Once the workers joined the enemy front, the massacre of the proletariat was inevitable, and this in the case regardless of whether there’s a fascist or Republican victory: in the two hypotheses the one that emerges strengthened is the enemy regime, as in 1914, in the countries where proletarians were slaughtered in the name of the struggle against Czarism as in the others in the name of the struggle against Germanic militarism.
The events seem to indicate that Caballero, the POUM and anarchists are Franco’s accomplices toward the outlet of a right‑wing victory and not that the latter is – as in April 1931 (1) and February 1936 (2) – the accomplice of Caballero and co. for a victory of the democratic counter-revolution.
Unable to discuss the reality of events, the proletarians who until yesterday were still with us fighting against the two‑faced enemy, of fascism and anti‑fascism, only face of the proletariat and its class, gets from the heroism of the Spanish workers the pretext to persist in the path that leads to massacre. In different times this was called the industrialization of corpses. Demagogy once again proves to be the dirtiest enemy of the proletariat. Indeed, what do these admirable examples of the Spanish workers mean? This and only this: that despite the most heroic resistance and struggle the workers are defeated. So it’s a definitive argument not for, but against the thesis that opposes ours.
Although in unclear forms – and this because of its internal situation – but subsequently with unequivocal expression the Fraction defended the class approach and fought for it! In emigration as on the ground, where clear threats were made against its delegates by Franco’s POUM accomplices. On this ground alone the struggle will be continued.
The fiercest struggle of the proletarians on the current territorial front, which is the enemy’s front, is the cruelest and most desperate of the workers’ defeats, in either scenario, the victory of Franco or the Popular Front. Capitalism piles up corpses today in Madrid: if Franco enters tomorrow, he will have a free field in the face of a beheaded and bloodied mass, and the same would be the case in the opposite case of a republican success.

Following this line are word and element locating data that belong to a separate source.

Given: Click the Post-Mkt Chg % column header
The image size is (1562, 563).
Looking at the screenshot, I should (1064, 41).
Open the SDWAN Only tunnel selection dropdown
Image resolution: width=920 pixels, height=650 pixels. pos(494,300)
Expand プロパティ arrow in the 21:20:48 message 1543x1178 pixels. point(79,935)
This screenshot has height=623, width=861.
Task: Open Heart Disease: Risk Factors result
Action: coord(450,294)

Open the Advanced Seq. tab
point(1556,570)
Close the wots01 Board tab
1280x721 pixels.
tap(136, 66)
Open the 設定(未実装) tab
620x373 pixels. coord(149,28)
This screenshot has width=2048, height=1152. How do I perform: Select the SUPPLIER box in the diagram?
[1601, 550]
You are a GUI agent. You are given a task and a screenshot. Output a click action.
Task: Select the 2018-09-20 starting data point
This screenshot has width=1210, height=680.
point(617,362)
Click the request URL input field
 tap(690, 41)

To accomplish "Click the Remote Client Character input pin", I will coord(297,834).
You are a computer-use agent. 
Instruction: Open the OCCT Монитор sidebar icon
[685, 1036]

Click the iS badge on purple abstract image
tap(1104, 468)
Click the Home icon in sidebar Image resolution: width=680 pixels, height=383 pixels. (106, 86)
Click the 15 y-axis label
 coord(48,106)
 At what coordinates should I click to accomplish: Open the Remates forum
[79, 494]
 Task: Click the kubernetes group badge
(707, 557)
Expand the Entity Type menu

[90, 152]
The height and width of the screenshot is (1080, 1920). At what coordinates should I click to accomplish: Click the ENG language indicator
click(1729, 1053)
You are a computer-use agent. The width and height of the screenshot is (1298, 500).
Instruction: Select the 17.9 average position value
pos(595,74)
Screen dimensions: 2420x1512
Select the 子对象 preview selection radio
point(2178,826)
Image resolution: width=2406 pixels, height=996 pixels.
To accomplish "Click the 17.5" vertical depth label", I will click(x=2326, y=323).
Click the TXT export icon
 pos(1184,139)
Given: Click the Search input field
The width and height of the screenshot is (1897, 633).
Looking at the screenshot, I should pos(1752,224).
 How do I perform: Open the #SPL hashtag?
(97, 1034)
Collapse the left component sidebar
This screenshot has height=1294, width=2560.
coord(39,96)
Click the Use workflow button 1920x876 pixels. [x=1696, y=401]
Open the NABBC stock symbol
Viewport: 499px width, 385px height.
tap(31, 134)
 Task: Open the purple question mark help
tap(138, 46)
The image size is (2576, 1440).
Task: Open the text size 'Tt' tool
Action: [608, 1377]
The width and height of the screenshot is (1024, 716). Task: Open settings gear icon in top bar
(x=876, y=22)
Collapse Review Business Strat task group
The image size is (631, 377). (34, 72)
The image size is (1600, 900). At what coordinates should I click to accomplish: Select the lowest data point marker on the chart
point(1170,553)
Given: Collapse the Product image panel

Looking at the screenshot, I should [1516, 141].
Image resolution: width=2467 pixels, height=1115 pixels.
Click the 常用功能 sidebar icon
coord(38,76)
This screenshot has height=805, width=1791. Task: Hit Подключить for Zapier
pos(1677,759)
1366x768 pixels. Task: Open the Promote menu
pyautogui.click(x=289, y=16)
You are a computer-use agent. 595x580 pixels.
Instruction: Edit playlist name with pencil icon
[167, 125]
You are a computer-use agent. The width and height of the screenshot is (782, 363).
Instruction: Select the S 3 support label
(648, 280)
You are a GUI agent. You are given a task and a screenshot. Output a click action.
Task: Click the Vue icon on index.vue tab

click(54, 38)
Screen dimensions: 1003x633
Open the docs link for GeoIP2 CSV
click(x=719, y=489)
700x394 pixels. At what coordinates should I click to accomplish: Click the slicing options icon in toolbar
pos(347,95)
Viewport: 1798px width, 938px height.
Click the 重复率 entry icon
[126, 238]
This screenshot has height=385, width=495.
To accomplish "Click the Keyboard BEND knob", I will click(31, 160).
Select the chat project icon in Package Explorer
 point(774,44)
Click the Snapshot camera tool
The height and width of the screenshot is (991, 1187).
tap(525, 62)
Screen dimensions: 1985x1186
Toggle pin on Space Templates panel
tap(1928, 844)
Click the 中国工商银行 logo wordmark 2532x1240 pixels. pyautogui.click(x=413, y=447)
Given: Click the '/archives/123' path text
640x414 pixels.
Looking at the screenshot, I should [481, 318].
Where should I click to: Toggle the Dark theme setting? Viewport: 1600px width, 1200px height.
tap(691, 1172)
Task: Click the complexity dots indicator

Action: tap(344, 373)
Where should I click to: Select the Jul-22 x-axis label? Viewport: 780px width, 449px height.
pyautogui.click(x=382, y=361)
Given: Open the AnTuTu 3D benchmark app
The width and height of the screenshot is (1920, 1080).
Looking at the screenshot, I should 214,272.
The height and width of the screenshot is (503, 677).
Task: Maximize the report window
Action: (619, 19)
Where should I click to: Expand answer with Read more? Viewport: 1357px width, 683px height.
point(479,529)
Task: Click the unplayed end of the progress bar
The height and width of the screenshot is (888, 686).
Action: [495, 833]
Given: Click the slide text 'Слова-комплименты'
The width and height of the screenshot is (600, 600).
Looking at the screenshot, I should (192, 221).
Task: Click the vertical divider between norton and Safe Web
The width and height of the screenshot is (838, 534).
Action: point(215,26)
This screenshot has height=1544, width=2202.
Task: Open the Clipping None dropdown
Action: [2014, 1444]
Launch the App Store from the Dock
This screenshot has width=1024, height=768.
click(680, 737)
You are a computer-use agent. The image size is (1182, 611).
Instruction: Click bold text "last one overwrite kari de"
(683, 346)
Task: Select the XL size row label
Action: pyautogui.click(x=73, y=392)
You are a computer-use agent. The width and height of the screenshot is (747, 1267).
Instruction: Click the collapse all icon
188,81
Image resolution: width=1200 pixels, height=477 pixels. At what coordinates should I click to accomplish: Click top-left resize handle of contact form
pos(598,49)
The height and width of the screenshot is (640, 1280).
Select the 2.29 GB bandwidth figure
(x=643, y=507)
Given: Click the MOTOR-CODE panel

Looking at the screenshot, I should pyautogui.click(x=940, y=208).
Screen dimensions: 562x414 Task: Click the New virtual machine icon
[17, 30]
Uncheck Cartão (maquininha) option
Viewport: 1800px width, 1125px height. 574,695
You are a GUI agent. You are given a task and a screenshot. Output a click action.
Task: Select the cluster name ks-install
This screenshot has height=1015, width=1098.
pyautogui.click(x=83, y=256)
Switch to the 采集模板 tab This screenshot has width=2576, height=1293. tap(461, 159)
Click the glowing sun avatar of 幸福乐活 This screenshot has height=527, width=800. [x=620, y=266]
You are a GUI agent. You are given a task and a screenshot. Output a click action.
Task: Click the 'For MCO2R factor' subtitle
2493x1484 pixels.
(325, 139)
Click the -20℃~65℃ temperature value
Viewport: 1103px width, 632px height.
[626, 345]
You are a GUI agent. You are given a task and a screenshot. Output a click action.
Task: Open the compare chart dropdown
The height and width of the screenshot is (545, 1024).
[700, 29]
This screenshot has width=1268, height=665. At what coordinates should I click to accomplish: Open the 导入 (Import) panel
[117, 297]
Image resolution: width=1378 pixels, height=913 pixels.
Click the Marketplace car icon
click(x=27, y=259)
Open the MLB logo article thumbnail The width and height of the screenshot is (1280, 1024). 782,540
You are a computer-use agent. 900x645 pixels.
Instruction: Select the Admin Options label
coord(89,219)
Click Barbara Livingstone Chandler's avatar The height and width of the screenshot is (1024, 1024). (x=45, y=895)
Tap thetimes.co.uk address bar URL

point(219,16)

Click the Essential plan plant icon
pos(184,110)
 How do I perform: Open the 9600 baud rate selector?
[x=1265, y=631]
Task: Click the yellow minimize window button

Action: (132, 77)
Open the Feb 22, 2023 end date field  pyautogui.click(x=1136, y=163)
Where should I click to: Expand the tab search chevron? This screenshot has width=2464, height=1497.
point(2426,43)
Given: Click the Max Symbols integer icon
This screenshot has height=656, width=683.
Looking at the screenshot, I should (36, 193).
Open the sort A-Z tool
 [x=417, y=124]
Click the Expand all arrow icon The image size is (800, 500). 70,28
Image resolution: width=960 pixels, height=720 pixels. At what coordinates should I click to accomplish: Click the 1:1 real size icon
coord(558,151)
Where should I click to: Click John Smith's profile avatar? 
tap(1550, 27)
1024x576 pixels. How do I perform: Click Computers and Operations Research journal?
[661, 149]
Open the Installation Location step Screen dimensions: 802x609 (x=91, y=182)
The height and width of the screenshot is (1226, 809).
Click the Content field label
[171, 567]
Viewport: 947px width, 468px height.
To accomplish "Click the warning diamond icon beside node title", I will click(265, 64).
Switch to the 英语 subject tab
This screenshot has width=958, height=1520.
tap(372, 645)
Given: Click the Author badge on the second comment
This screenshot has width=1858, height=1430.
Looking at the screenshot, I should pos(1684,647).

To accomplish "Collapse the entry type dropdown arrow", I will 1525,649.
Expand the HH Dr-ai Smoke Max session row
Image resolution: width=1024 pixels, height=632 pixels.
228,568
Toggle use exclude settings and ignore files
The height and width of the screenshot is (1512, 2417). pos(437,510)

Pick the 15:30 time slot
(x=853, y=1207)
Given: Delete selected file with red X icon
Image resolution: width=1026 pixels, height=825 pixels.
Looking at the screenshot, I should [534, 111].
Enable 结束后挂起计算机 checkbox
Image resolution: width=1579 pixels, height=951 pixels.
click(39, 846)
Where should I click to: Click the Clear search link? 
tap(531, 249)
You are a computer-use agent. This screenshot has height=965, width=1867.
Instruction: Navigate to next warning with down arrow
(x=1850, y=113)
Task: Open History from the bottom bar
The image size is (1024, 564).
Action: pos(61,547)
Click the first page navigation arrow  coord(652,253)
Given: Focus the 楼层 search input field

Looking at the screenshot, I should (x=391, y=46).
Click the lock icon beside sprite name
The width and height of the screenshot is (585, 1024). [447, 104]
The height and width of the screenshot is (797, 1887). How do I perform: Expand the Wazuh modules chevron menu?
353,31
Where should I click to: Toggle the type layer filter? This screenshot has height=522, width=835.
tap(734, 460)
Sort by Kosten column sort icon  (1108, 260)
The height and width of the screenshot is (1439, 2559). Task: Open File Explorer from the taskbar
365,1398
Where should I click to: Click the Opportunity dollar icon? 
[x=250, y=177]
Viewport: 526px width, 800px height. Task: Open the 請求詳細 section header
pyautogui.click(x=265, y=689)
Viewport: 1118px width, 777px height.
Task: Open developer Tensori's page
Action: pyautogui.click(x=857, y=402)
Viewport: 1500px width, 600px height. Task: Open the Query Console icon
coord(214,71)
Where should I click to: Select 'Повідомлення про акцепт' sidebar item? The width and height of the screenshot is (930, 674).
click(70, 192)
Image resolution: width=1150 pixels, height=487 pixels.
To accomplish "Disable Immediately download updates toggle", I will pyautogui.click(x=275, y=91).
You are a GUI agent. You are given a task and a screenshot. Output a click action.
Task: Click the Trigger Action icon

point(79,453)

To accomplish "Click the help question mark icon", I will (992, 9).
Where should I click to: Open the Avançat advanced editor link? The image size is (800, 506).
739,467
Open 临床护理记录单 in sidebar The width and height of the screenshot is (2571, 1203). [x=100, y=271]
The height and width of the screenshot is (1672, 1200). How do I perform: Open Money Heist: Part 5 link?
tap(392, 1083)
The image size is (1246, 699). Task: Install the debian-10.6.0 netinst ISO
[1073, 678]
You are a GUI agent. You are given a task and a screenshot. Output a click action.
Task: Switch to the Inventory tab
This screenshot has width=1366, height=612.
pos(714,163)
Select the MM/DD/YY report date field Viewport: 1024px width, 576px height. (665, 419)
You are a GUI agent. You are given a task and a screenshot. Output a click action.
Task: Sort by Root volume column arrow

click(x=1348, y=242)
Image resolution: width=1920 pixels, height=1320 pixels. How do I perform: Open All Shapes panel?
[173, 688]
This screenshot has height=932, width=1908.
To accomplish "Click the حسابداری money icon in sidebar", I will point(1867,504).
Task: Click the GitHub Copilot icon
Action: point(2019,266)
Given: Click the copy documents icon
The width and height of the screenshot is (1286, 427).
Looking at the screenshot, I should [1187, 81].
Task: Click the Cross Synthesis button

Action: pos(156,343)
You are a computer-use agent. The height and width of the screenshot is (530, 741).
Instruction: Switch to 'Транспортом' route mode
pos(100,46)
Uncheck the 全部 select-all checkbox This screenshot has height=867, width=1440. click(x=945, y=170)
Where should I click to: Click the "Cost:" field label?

In 1936 the sinister vocables of 1914 resume course in the ranks of the proletariat, as do those of interventionism and non‑interventionism. In different forms the substance is the same as in 1914. A new victory for capitalism, but the extreme extent of its triumph is a sure symptom of approaching revolutionary storms: from the blood of the Spanish proletarians, from the ignition of the imperialist front will flow the insurrectionary battles of the working class. The cemeteries that Franco and his socialist, Stalinist, POUMist, and anarchist accomplices have opened in Spain, bury not the proletariat and its cause, but the forces that are its enemies and strangers: the proletarian victims have fallen to bury all the enemies of the working class, they will fertilize the cadres of the International, of the revolution in all countries, they carry this flag: our Fraction bears on its shoulders this tremendous responsibility.
1 Reference to April 14, 1931, the proclamation of the Second Spanish Republic, a trick where the bourgeoisie used the republicans to fool the workers away from truly proletarian demands during its mighty unrest.
2 Reference to February 16, 1936, when the Popular Front defeated the parliamentary right‑wing in the elections, again making workers rely on the bourgeois parliament over real proletarian struggle.